New York was born in South West Manhattan. That's where a ship carrying a hundred Dutch immigrants arrived to what would become New Amsterdam. It was May, 1623. The Mayflower and its Puritans had been in Massachusetts for about three years by then.
But New Amsterdam had a different purpose -- these Dutch immigrants imprinted a commercial personality to the settlement that would not be easy to delete. Not even when the British fought for New Amsterdam in 1664 for the Duke of York and named it after him.
Unlike other ignominious cases throughout America, where battles against Native Americans and colonialists resulted in a largely unnecessary bloodbath, the colonization of New York was significantly uneventful. The manhattanite Algonquian and Iroquian tribes showed no hostility when they saw funnily-dressed foreigners arrive with no purpose of leaving.
Officially, they sold the now most-coveted piece of land on Earth for 24 dollars. But actually, neither the Algonquians nor the Iroquians had no concept of ownership in their culture. They thought the sale process was just a twinning ceremony (seeing as both the Algonquians and Iroquians belonged to the Lenape group of kindred tribes, they were used to sharing what they had).
In a way they were not wrong: the natives were never thrown of out town and pretty much co-existed with the colonists. Generations later, they could be seen in the streets and in the bars, just like any other New Yorker.
Dutch New York's limits don't differ too much from the ones it has today. There was a small slave colony where the United Nations headquarters now stand. Turtle Bay (which has always been remarkably turtle-free) was back then Deutel Bay (the English mispronunciation of the name accounts to the subsequent confusion). Harlem was called Nieuw Haarlem. What we now know as The Bronx was a farm that belonged to a Scandinavian immigrant called Jonas Bronck. And so on.

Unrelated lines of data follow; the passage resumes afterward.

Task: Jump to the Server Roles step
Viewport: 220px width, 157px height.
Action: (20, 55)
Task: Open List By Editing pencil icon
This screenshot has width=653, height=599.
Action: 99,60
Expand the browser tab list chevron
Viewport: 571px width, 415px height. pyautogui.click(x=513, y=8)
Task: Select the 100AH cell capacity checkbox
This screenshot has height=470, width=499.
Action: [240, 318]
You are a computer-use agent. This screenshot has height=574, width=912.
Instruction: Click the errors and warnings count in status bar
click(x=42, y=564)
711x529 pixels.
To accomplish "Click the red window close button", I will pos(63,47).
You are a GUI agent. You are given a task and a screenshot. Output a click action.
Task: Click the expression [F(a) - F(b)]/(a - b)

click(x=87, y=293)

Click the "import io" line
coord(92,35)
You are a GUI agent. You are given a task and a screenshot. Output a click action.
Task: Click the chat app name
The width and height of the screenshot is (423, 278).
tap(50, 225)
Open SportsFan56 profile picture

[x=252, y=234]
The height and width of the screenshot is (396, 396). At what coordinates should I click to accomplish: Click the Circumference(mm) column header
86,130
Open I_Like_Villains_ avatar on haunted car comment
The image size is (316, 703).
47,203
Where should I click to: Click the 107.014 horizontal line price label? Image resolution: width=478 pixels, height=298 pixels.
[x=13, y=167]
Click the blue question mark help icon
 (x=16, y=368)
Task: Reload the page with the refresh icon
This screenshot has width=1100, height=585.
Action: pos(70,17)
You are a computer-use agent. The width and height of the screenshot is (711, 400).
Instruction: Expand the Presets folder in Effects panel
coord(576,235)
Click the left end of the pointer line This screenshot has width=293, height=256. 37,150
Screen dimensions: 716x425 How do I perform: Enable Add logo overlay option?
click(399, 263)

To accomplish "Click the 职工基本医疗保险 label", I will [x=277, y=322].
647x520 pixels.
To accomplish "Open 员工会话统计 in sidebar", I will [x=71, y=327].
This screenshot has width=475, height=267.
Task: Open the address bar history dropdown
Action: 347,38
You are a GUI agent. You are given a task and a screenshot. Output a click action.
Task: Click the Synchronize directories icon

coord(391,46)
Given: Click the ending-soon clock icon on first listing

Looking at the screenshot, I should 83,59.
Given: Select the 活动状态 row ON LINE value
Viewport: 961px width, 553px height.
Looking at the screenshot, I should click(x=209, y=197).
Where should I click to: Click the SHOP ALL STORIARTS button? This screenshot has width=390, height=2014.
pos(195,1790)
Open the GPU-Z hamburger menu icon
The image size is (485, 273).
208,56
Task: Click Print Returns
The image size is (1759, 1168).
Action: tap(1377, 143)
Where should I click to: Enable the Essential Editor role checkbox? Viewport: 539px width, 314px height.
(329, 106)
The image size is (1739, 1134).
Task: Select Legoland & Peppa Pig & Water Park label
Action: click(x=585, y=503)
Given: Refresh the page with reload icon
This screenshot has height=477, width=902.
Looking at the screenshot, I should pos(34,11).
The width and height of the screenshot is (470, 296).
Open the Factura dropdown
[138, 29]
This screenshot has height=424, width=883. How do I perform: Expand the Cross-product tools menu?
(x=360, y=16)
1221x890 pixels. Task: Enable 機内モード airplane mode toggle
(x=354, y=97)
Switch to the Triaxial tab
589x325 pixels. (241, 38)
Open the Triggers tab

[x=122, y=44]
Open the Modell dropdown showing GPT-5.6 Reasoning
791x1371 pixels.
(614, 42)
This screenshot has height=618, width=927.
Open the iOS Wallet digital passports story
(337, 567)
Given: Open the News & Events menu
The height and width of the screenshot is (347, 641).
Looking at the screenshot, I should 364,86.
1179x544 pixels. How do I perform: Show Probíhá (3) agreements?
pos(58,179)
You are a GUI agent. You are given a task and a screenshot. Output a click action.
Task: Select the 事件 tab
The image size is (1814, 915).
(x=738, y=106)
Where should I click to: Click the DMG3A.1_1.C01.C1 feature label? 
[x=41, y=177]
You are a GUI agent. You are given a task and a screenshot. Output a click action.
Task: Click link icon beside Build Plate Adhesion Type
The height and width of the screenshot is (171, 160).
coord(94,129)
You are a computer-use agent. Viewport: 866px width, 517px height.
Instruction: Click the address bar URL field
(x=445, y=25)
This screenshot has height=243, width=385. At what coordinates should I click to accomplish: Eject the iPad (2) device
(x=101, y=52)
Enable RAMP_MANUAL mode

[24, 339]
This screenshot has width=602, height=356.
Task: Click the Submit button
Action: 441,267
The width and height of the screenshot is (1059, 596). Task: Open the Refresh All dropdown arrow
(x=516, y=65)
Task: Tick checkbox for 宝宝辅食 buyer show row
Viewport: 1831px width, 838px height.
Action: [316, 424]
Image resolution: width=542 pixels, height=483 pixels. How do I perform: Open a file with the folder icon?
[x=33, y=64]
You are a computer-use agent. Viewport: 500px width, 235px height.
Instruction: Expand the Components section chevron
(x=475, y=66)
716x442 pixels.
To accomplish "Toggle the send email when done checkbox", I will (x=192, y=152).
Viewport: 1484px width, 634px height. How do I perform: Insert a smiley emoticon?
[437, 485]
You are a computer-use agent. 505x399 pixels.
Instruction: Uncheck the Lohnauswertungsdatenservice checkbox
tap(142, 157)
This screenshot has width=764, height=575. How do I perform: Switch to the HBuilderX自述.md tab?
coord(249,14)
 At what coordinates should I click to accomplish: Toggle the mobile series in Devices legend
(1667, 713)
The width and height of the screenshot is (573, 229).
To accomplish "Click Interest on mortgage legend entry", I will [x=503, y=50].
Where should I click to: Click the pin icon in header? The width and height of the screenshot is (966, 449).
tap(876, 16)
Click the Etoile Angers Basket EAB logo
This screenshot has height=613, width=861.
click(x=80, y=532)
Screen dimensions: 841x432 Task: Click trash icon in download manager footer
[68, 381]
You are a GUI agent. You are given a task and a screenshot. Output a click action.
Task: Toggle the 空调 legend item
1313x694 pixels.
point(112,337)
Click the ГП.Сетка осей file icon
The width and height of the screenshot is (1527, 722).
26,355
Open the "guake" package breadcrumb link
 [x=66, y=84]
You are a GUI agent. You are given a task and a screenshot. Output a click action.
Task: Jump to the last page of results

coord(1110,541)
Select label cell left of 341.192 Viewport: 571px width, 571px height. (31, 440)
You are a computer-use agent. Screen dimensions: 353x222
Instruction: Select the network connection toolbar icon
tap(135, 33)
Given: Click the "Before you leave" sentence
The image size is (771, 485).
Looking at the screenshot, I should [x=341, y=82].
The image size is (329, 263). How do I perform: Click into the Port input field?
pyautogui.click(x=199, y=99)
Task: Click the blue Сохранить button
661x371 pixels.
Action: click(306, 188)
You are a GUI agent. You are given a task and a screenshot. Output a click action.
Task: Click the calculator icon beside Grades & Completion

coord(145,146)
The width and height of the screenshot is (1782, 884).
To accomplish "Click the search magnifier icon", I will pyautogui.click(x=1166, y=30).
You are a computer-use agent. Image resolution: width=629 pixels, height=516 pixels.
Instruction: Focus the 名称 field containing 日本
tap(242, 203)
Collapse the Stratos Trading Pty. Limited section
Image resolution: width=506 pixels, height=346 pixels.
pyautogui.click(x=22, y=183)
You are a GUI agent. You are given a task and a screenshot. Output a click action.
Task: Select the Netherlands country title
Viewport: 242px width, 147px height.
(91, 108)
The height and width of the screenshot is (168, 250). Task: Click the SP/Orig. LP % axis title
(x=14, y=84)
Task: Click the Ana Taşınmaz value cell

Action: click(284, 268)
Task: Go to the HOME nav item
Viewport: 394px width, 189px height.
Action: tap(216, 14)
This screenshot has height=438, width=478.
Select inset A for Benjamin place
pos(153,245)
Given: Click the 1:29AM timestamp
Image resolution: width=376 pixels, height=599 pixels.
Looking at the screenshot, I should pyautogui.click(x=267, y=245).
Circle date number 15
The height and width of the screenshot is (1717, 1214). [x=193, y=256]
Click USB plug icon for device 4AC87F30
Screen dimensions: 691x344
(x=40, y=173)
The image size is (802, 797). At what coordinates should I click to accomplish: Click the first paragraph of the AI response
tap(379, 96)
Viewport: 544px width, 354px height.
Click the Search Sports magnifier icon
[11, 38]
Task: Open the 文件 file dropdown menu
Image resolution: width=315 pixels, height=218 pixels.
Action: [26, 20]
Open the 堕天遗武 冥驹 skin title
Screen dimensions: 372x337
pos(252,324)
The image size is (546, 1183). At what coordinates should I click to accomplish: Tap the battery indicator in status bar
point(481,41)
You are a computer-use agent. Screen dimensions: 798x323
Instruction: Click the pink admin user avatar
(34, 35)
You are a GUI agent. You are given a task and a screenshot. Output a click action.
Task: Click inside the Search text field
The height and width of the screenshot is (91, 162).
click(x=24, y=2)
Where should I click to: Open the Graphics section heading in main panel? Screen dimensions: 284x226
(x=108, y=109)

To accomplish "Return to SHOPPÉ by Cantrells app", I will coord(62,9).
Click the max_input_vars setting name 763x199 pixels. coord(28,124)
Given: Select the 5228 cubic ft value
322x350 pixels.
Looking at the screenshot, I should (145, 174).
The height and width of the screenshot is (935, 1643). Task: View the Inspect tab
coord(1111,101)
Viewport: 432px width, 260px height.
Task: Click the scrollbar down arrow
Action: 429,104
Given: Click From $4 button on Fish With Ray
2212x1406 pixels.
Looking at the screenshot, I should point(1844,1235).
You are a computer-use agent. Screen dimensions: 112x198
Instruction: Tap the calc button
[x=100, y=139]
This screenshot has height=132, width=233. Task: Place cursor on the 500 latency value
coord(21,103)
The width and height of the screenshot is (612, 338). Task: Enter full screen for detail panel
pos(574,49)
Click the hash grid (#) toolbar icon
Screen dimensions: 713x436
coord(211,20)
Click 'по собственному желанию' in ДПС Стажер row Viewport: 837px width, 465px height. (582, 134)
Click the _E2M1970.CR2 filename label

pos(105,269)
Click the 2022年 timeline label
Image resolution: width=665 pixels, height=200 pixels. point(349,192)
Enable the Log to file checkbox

Wall Street also had its origins in this era. The eponymous wall was built at the eleventh hour as a barricade to keep the British invaders off. It never had much work to do. The city was bloodlessly conquered by the British when a Peter Stuveysant, New York's last Dutch mayor, surrendered along with his people. He then resumed life on his farm.
Right above Wall Street, where streets like Lafayette and Mulberry now stand, there once was a swampy area with a substantial pond full of fresh water. The Dutch called it Kalchoock. The British aptly called it Fresh Water Pond. The name evolved into the even more succinct Collect Pond. It was the city's lung. It can still be seen by those willing to go down the area's sewers.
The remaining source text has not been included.